2 – “There is no evidence on the public record that Mr. Trump has committed an impeachable offense”:
“The Constitution permits impeachment only for “treason, bribery, or other high crimes and misdemeanors.” The Founders considered allowing impeachment on the broader grounds of “maladministration,” “neglect of duty” and “mal-practice,” but they rejected these reasons for fear of giving too much power to Congress. The phrase “high crimes and misdemeanors” includes abuses of power that do not constitute violations of criminal statutes. But its scope is limited.
“Abuse of power encompasses two distinct types of behavior. First, the president can abuse his power by purporting to exercise authority not given to him by the Constitution or properly delegated by Congress—say, by imposing a new tax without congressional approval or establishing a presidential “court” to punish his opponents. Second, the president can abuse power by failing to carry out a constitutional duty—such as systematically refusing to enforce laws he disfavors. The president cannot legitimately be impeached for lawfully exercising his constitutional power.”
3 – The Constitution gives the President authority to conduct diplomacy and foreign affairs:
“Many presidents have refused to spend appropriated money for military or other purposes, on grounds that it was unnecessary, unwise or incompatible with their priorities.
“Thomas Jefferson impounded funds appropriated for gunboat purchases, Dwight Eisenhower impounded funds for antiballistic-missile production, John F. Kennedy impounded money for the B-70 bomber, and Richard Nixon impounded billions for highways and urban programs. Congress attempted to curtail this power with the Impoundment Control Act of 1974, but it authorizes the president to defer spending until the expiration of the fiscal year or until budgetary authority lapses, neither of which had occurred in the Ukraine case.
“Presidents often delay or refuse foreign aid as diplomatic leverage, even when Congress has authorized the funds. Disbursing foreign aid—and withholding it—has historically been one of the president’s most potent foreign-policy tools, and Congress cannot impair it. Lyndon B. Johnson used the promise of financial aid to strong-arm the Philippines, Thailand and South Korea to send troops to Vietnam.”
4 – Democrat Ukraine Collusion:
“Further, there is credible evidence that Ukraine interfered in the 2016 presidential election at the request of senior Obama administration officials. The Justice Department is investigating this as part of its broader inquiry—now a criminal investigation—into efforts to target the Trump campaign in 2016 and beyond. It is certainly legitimate for the president to ask Ukraine to cooperate.”
The pair conclude:
“If the House impeaches Mr. Trump because it disapproves of a lawful exercise of his presidential authority, it will in effect have accused him of maladministration. The Framers rejected that amorphous concept because it would have allowed impeachment for mere political disagreements, rendering the president a ward of Congress and destroying the executive’s status as an independent, coequal branch of government. If the House impeaches on such grounds and the Senate concludes it has jurisdiction to conduct an impeachment trial, it should focus first and foremost not on the details of Mr. Trump’s foreign policy, but on the legal question of whether the conduct alleged is an impeachable offense.

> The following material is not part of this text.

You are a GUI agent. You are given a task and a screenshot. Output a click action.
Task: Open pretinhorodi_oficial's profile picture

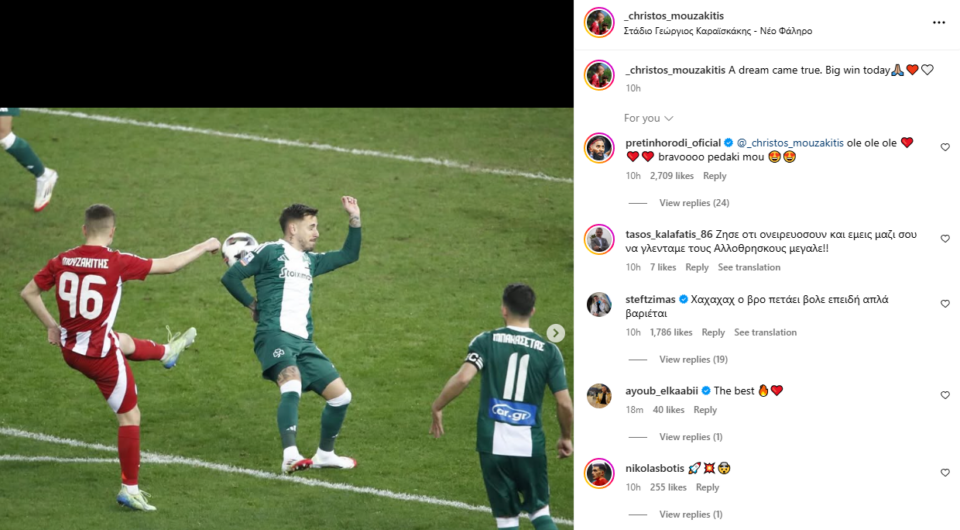[599, 148]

“Alexis de Tocqueville observed in 1835: “A decline of public morals in the United States will probably be marked by the abuse of the power of impeachment as a means of crushing political adversaries or ejecting them from office.” What House Democrats are doing is not only unfair to Mr. Trump and a threat to all his successors. It is an attempt to overrule the constitutional process for selecting the president and thus subvert American democracy itself. For the sake of the Constitution, it must be decisively rejected. If Mr. Trump’s policies are unpopular or offensive, the remedy is up to the people, not Congress.”